MOSKAU, 20. Januar (BelTA) – Auf der bevorstehenden Minsker Konferenz zur eurasischen Sicherheit wird die Vertretung der europäischen Länder verstärkt. Dies erklärte der russische Außenminister Sergej Lawrow auf einer Pressekonferenz.
Sergej Lawrow erinnerte daran, dass die belarussisch-russische Initiative für eine große eurasische Partnerschaft die Beteiligung aller Länder des Kontinents vorsieht. „Die Türen stehen also auch für die Mitglieder der Europäischen Union offen. Ich möchte erwähnen, dass der Außenminister Ungarns und ein Vertreter der Slowakei regelmäßig an den jährlichen Minsker Konferenzen zur eurasischen Sicherheit (bisher gab es drei) teilnehmen. Ich habe keinen Zweifel, dass die Vertretung der europäischen Länder bei der diesjährigen eurasischen Konferenz in Minsk noch größer sein wird“, sagte der russische Außenminister.
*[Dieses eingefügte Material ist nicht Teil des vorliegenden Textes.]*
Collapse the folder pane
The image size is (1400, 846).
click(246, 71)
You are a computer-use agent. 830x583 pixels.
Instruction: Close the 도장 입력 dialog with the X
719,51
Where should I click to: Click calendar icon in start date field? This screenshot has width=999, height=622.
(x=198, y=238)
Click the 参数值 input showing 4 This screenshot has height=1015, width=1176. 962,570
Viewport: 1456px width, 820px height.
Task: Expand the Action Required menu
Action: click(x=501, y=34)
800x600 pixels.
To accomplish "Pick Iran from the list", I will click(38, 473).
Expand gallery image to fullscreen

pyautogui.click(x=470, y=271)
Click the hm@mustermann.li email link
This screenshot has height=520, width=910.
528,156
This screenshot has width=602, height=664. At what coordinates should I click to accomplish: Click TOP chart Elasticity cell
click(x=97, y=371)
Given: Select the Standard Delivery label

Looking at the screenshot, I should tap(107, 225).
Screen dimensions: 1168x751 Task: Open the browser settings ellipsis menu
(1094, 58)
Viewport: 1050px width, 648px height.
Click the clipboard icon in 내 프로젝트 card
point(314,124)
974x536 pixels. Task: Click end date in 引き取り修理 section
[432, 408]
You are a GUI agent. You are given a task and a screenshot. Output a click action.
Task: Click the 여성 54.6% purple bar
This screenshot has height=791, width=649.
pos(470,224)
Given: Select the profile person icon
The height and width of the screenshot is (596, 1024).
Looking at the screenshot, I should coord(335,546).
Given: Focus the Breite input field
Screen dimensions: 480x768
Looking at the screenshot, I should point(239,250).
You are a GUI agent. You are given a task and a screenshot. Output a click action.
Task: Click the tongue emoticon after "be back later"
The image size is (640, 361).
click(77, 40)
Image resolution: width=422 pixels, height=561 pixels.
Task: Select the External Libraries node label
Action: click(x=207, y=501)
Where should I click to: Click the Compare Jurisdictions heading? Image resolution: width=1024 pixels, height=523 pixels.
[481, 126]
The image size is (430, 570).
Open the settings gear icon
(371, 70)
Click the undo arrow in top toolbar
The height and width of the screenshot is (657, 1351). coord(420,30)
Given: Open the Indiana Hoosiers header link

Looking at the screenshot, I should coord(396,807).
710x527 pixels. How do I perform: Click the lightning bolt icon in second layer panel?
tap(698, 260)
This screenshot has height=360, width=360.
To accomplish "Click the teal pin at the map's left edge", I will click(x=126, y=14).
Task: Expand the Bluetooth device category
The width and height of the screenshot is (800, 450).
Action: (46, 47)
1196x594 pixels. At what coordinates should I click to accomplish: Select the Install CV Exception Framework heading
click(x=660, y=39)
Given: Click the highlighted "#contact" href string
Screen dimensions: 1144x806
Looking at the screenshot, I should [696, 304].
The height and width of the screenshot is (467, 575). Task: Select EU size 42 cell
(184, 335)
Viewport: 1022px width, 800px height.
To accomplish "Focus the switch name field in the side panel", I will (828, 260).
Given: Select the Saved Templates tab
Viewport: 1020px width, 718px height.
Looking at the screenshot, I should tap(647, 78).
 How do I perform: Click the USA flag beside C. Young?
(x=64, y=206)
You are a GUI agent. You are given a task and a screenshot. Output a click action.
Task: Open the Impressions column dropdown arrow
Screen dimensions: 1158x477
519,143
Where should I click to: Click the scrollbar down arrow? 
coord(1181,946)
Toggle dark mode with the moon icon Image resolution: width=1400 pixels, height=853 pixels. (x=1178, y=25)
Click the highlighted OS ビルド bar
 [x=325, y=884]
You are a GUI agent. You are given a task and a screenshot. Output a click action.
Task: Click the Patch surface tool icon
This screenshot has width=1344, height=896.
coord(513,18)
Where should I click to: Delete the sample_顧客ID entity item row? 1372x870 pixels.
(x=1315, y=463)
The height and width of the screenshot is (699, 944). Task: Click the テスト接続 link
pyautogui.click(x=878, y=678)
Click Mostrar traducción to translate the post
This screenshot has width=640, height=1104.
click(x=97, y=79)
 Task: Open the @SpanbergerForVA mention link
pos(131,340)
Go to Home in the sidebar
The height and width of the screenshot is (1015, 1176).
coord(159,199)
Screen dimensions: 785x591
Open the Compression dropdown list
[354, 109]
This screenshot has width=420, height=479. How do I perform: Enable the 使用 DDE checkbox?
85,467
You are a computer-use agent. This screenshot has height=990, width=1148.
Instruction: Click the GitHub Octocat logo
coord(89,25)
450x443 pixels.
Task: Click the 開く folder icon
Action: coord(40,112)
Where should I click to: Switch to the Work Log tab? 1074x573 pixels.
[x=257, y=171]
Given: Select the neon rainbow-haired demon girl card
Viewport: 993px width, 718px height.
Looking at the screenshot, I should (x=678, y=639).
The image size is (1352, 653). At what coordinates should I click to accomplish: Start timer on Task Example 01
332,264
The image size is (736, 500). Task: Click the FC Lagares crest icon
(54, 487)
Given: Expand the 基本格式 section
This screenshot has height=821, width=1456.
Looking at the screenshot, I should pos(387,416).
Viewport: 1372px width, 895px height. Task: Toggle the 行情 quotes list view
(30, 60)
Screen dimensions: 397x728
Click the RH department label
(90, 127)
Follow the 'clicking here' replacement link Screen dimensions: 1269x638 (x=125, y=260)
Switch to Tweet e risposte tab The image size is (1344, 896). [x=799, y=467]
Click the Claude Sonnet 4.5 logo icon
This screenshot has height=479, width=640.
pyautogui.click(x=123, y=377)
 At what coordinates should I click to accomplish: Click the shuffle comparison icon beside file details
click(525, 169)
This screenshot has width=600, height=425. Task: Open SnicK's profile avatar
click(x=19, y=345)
Auf die Frage nach den Beziehungen zwischen der Europäischen Union und der Eurasischen Wirtschaftsunion stellte er fest, dass es keinerlei Zusammenarbeit zwischen ihnen gebe. „Die Europäische Union arbeitet nicht mit der Eurasischen Wirtschaftsunion zusammen, sondern versucht, ihr in jeder Hinsicht zu schaden“, erklärte Sergej Lawrow. Insbesondere wies er darauf hin, dass die EU von anderen Ländern verlange, der Zusammenarbeit mit der Europäischen Union Vorrang einzuräumen.